▶ **Exercício A**:
Responda às perguntas a seguir com base no texto sobre supervisão em psicanálise e marque cada resposta com o mesmo número da pergunta.
(i) A qual eixo do XXV Congresso Brasileiro de Psicanálise pertencia a mesa para a qual veio o convite?
(ii) Qual foi a resposta dada às duas perguntas sobre a supervisão como ato fundante e como ato essencial para a prática clínica?
(iii) Que pioneiro é citado pelo nome como exemplo de analista que não se submeteu à supervisão?
▶ **Exercício B**: Prolongue o texto sobre supervisão em psicanálise, começando logo após a última frase apresentada.

+++ Texto para análise +++

Mots-clés: psychanalyse, formation, institution, supervision, amitié


 

 

Quando recebi o convite para participar de uma das mesas do Eixo Didático do XXV Congresso Brasileiro de Psicanálise, soube que seria a primeira vez que um membro filiado participaria deste Eixo reservado tradicionalmente apenas a analistas da ipa com a função didática. A solidão nessa posição particular serviu como um viés oportuno para desenvolver meu pensamento. Um pensamento que vem do olhar de um usuário da supervisão.

Durante o meu percurso na psicanálise, já tive a oportunidade de fazer algumas supervisões, algumas movidas apenas pela minha demanda pessoal, outras motivadas, também, por uma determinação institucional.

Nunca havia me sentido muito instigado em pensar sobre a supervisão como prática em si. O que poderia ainda se falar de uma prática tão consolidada? Achei que trabalharia sobre uma obviedade. Mas não foi bem assim. Bastou que eu começasse a pensar com base em minhas experiências de supervisões, para que essa ideia da obviedade se dissipasse.

Passei a me questionar: será que eu consideraria minhas experiências de supervisão como atos analíticos fundantes para me tornar analista, assim como foram minhas experiências de análise? Consideraria a supervisão como ato tão essencial para me sustentar na prática clínica, quanto considero, por exemplo, a apropriação de um referencial teórico? Para ambas as perguntas minha resposta foi negativa.

Passei a pensar, então, sobre qual teria sido o papel que a supervisão havia desempenhado na minha formação. O que eu retiro dela? Simplesmente uma autorização de um outro, corporificado pela instituição, para poder ocupar o lugar de analista? Passei a considerar, depois disso, que poderia tratar-se de uma demanda puramente institucional, ainda que muitas vezes transvestida de uma demanda clínica pessoal.

Minha conclusão é que a supervisão não seja essencial para se constituir um analista, enquanto tal. Na história da psicanálise inúmeros analistas não se submeteram à supervisão. Strachey e tantos outros pioneiros de sua geração são exemplos de um período em que a posição de analista podia ser assumida com base na própria análise apenas.

Mas isso não me pareceu encaixar-se muito bem na minha experiência. A questão não poderia ser assim tão óbvia.

+++ Dados da fonte +++

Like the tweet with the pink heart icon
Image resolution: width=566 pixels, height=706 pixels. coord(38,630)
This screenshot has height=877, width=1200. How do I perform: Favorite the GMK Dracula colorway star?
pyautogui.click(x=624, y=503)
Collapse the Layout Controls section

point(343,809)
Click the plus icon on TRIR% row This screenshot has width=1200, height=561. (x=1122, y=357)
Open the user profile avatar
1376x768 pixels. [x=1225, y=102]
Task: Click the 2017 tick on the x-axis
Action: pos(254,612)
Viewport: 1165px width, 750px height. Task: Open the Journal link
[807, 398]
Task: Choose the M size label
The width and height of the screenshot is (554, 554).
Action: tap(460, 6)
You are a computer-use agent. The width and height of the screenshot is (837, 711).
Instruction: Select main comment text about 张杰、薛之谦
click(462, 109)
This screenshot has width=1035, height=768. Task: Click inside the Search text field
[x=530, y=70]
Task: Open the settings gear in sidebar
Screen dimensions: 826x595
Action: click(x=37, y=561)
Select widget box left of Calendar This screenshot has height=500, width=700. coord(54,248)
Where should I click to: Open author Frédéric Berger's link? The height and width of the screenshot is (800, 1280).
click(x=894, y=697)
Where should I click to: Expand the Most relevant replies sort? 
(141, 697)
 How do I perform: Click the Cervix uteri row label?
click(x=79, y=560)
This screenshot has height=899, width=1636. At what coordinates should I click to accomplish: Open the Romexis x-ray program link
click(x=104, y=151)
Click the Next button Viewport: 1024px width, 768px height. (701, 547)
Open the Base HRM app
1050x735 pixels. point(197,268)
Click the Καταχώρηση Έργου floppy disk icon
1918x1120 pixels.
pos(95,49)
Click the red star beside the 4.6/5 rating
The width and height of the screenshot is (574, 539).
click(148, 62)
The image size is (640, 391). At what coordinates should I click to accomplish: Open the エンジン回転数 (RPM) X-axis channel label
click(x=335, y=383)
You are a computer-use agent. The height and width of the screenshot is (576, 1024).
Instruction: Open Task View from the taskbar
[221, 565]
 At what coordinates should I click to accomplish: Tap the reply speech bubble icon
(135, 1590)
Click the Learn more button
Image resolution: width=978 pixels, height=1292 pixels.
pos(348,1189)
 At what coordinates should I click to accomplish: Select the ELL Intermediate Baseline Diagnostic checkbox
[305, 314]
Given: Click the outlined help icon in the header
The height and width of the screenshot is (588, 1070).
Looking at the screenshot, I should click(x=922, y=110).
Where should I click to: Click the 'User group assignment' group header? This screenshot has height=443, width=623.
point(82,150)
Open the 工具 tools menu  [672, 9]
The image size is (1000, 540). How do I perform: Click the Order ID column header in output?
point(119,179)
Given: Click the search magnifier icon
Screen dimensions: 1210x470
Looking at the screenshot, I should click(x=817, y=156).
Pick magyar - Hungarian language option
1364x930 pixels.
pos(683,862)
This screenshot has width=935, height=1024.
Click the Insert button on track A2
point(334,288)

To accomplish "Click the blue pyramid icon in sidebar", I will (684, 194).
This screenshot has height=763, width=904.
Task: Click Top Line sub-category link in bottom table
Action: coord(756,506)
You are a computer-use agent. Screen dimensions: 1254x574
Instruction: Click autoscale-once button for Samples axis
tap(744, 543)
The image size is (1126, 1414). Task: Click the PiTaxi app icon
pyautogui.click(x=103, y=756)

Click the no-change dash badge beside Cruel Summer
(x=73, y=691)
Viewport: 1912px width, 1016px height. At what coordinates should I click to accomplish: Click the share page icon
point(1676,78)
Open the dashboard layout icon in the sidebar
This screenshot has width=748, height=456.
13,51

+++

▶ **Resposta A**:
(i) Ao Eixo Didático.
(ii) A resposta foi negativa.
(iii) Strachey.

▶ **Resposta B**:
Foi aí que me remeti a alguns pensamentos estranhos que já me ocorreram quando me encontrava na posição de supervisionando. Fui relembrando algumas inquietações e loucuras pessoais de diversas ordens que encontraram, no espaço de minha supervisão, um lugar, ao mesmo tempo, de origem e de escoamento.

Divido com vocês duas dessas minhas loucuras.

A primeira delas é que, muitas vezes, durante minha supervisão, me acompanhou o sentimento de que eu estaria traindo meu analista. Acho que isso tenha ocorrido porque naquela situação, durante a supervisão, eu estava direcionando meus afetos e, portanto, minhas transferências, para outro analista.

Muitas vezes, me percebi com uma fala muito mais livre, ou, pelo menos, mais leve do que a que manifestava durante minha própria análise. Após uma fala interessante de meu supervisor, já me ocorreu: por que meu analista não tem essas sacadas? Já fantasiei também sobre como seria fazer análise com meu supervisor.

Não me considerei, porém, satisfeito apenas com uma culpa. E aí é que entra a minha segunda loucura.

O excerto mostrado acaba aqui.